For my writing exercise one night I asked my girlfriend to choose six words, preferably ones that could have multiple uses (eg. ‘jumper’ can mean a pullover, or a suicide, or any person jumping up and down). She chose: spring, live, refuse, address, catch, row. She wrote the words on a yellow post-it note and stuck in in my journal.

anchoressI’d been obsessed with the idea of anchoresses for a few weeks, after I read about them in a footnote in a book I’ve now forgotten. An anchoress is a woman (a man would be an anchorite) who chooses to live in total seclusion, usually for religious reasons. But there’s more to it than that: the anchoress is bricked up in a tiny cell, with only a few small windows for her meals and chamber pot to be passed through. The cell contains only a bed, altar and crucifix, and she never leaves it.
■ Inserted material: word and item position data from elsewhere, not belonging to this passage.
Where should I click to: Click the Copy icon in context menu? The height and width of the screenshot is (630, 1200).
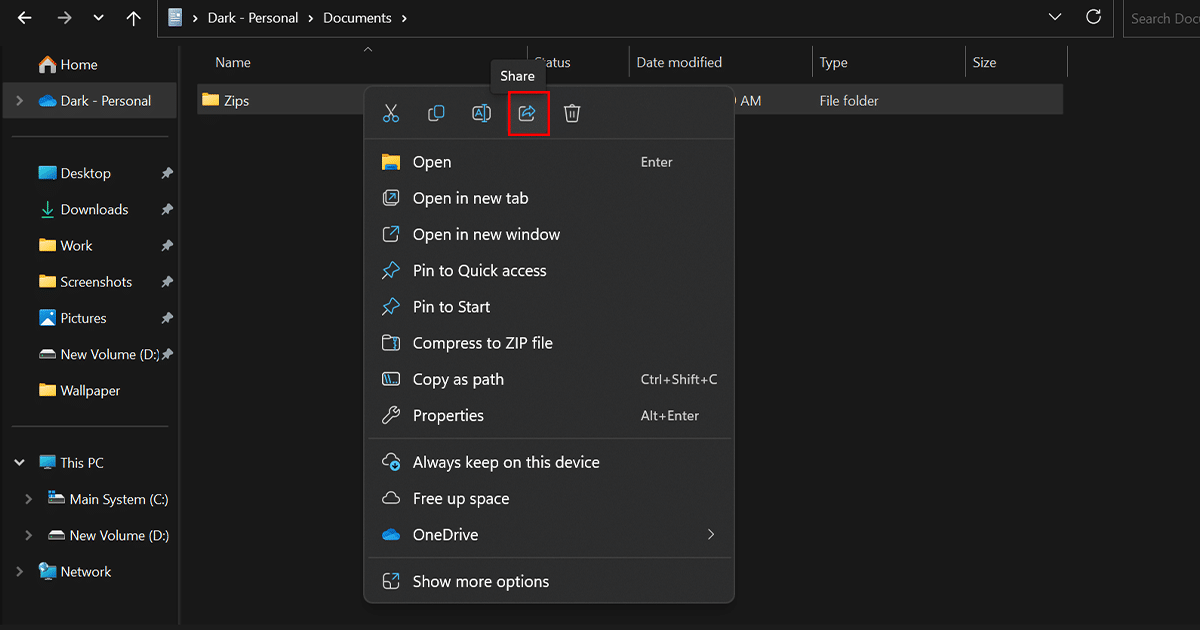[x=436, y=114]
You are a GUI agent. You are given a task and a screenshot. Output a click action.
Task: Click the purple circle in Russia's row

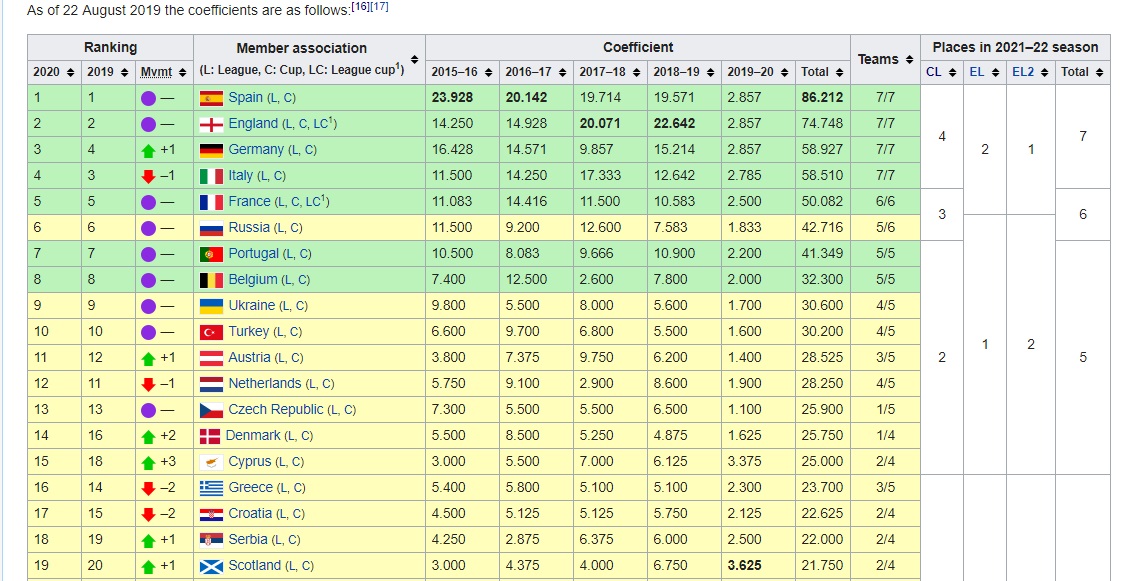[x=148, y=228]
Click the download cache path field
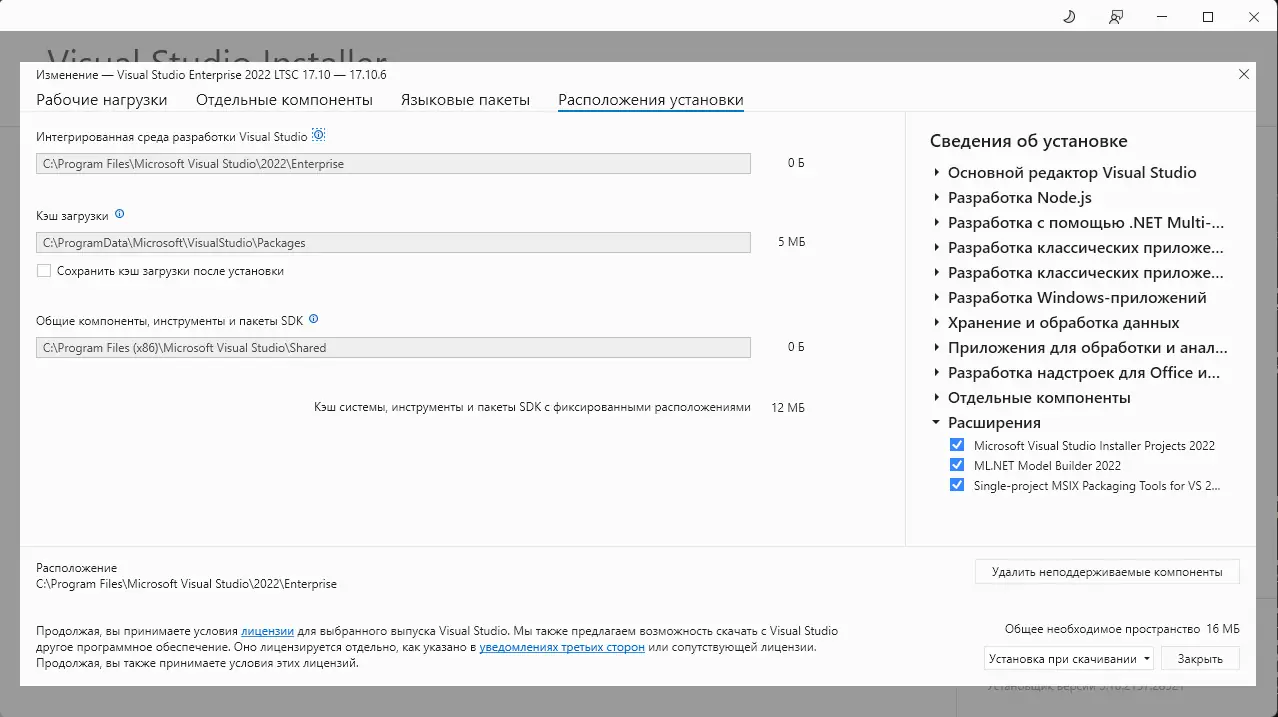Image resolution: width=1278 pixels, height=717 pixels. pyautogui.click(x=394, y=242)
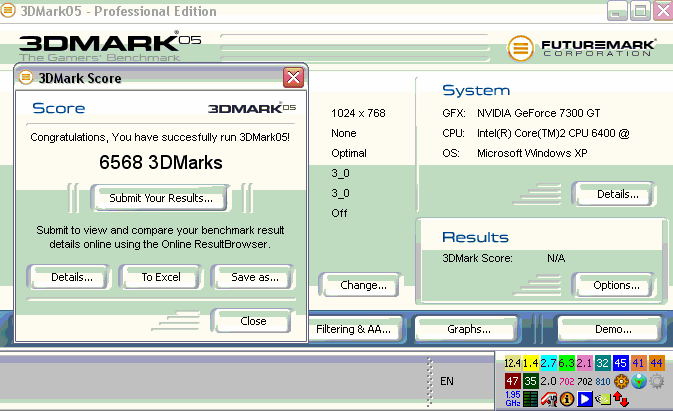Click the blue play arrow tray icon
Viewport: 673px width, 411px height.
point(585,400)
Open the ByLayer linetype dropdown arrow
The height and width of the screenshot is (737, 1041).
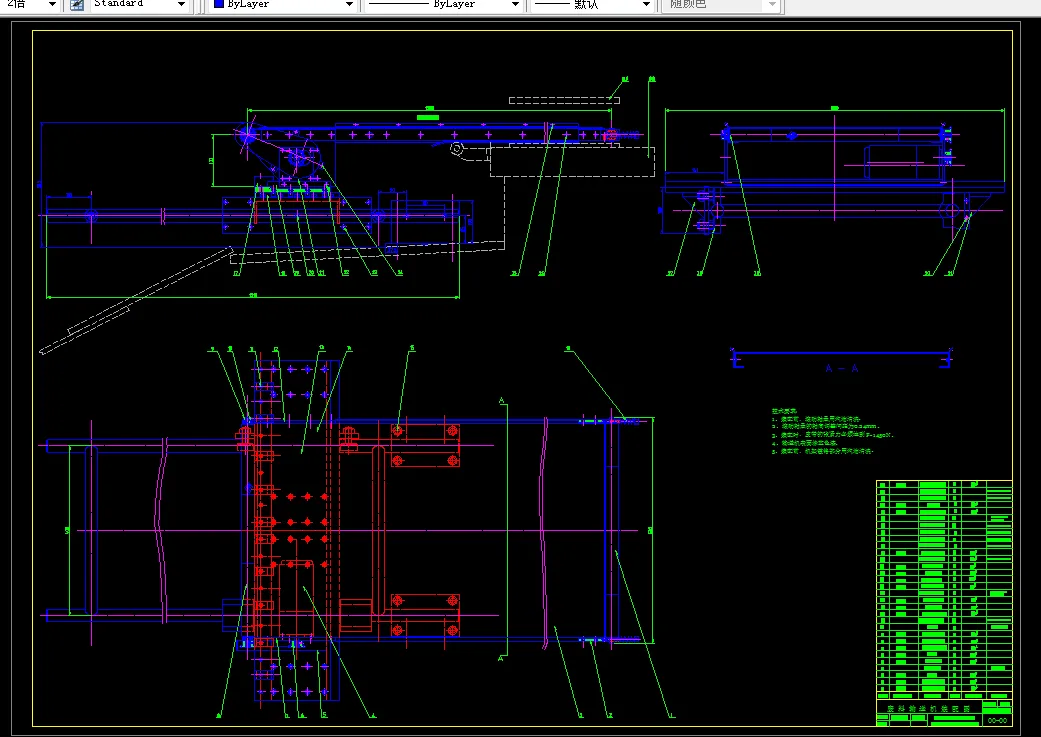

There’s a ceremony and ritual burial on the day of her enclosure, during which she is asked to contemplate the grave in her cell; she then lives the rest of her life in the cell and is buried there when she dies.

The cell was often on the side of a church, and the people of the town could sometimes come to the anchoress for advice – the constant contemplation of religious matters meant that they were seen as wise, almost mystical. The anchoress is so-called because she ‘anchors’ the church and its people, ensuring that metaphorical storms (of sin, presumably) can’t capsize it.

Anchoresses fascinate me because the practice seems so violent and yet so peaceful. It’s a terrible loss of autonomy to be bricked up, but it might also represent freedom: to not have to conform to the world’s rules, to not have to be what a woman is ‘supposed’ to be. Is it the ultimate anti-women act, or the ultimate feminist act? I’ve now written three different stories about anchoresses, and they continue to fascinate me.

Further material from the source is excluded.